Даль как идеальное и близкое как телесное – вполне обычны, ожидаемы, стереотипны. Нетривиальным вместе с тем является у Платонова весьма частое сближение мотивов дальнее и тело – как семантически, так и в формальном соположении лексем в рамках единой синтагмы, при этом акцентируется низовое и женское: «…по той степи идут люди, ищущие своего существования вдалеке; дорога им дальняя, а из родного дома они ничего, кроме своего тела, не берут». Ч 190; «По вечерам прочие водили женщин на далекие места реки и там мыли их». Ч 365. На этом основано как противопоставление далекого близкому, так и их тождество: «Хотя в Чевенгуре было тепло и пахло товарищеским духом, Копенкин <…> чувствовал себя печальным и сердце его тянуло ехать куда-то дальше». Ч 192; «Три человека отправились вдаль – среди теплоты чевенгурских строений». Ч 209; «…небось тогда я тебе дальней была, что в больное нутрё поближе лез!» Ч 298. Идеальная сущность дальнего в телесном коде реализуется как сексуальное начало: «Машинист понес в даль отвлеченных слов о каких-то женщинах <…> он знал, что женщин можно любить особо и издали» Ч 29; «Ты хамка, – сказал Карпий Агапке. – Я люблю женщин дальних». Ч 29 8. Телу и сексуальности эквивалентна по Платонову и трава – это стихийное, земное, плотское творение, природа, которая тоже причастна дальнему (даль+тело+трава): «Прошка уходил все дальше, и все жалостней становилось его мелкое тело в окружении улегшейся огромной природы». Ч 53; «Здесь у вас хорошо – тихо, отовсюду далеко, везде трава растет». Ч 300.

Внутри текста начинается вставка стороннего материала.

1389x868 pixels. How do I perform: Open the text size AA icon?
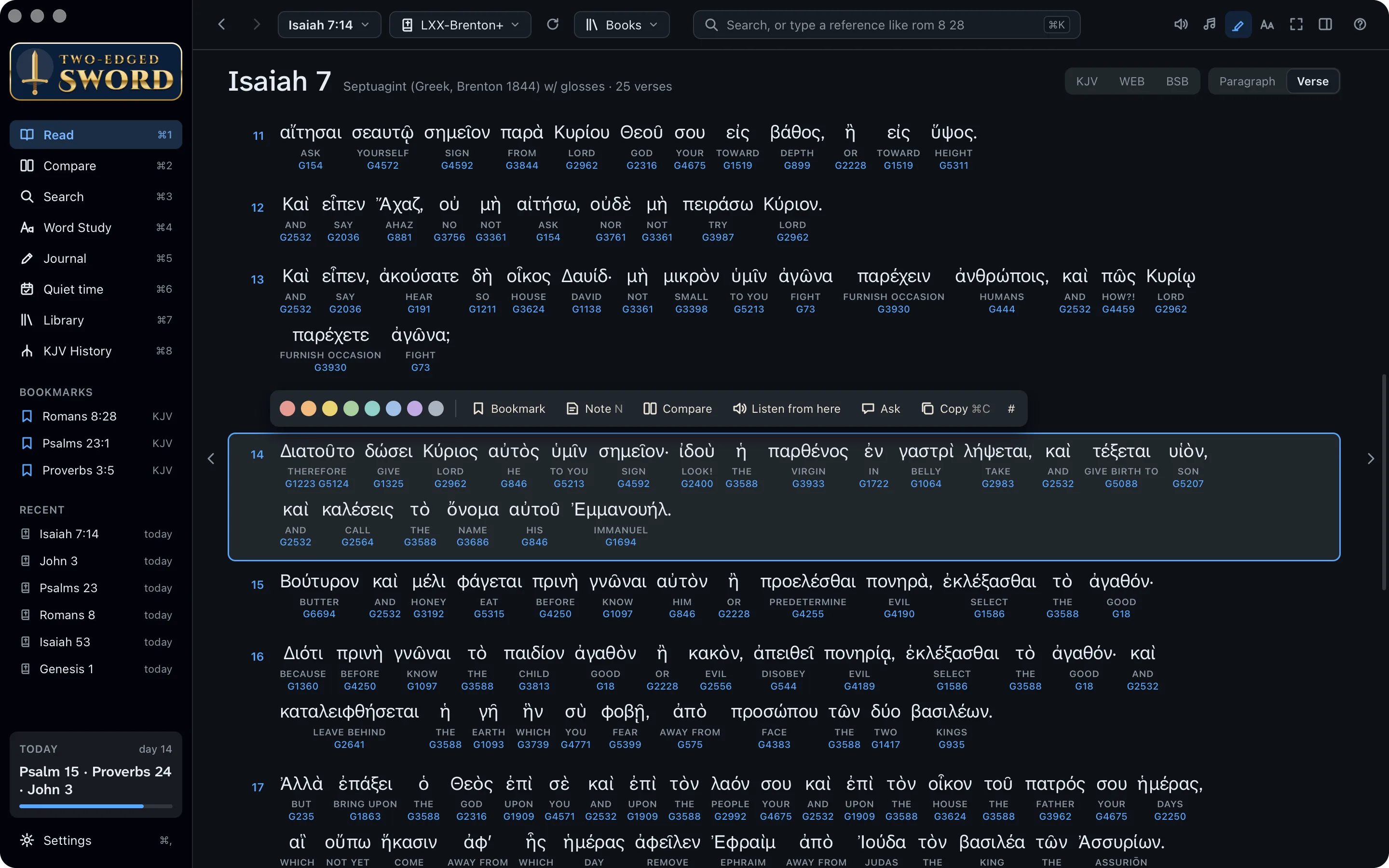click(1267, 25)
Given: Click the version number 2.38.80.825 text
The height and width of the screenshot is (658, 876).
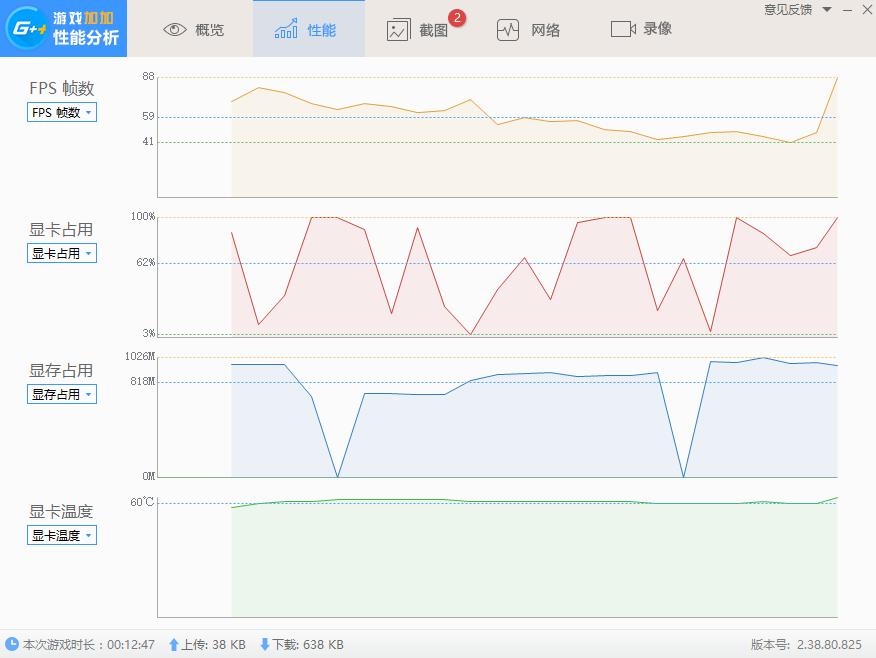Looking at the screenshot, I should [828, 645].
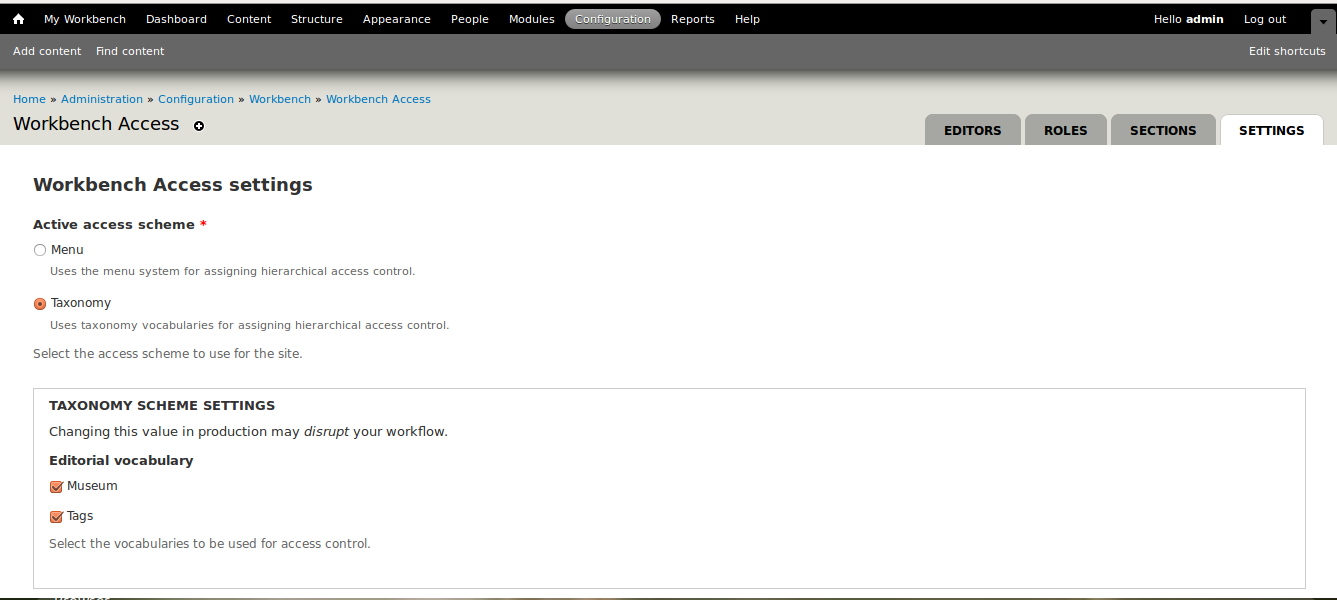The width and height of the screenshot is (1337, 600).
Task: Uncheck the Museum vocabulary checkbox
Action: pyautogui.click(x=56, y=486)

Помимо эротической темы, близость дальнего прослеживается в соположении мотивов близости и коммунизма: «Чепурный безмолвно наблюдал солнце, степь и Чевенгур и ощущал волнение близкого коммунизма». Ч 227; «Наверное, уже весь мир, вся буржуазная стихия знала, что в Чевенгуре появился коммунизм, и теперь тем более окружающая опасность близка». Ч 243; «У вас в Чевенгуре весь коммунизм сейчас в темном месте – близ бабы и мальчугана». Ч 287. Подобное соположение, учитывая коннотированность коммунизма (и Ленина как его эквивалента) одновременно и ближним, и дальним («…есть далекое тайное место, где-то близ Москвы или на Валдайских горах, <…> называемое Кремлем, там сидит Ленин при лампе, думает, не спит и пишет». Ч 243), выступает как оксюморон, как наложение друг на друга частей оппозиции.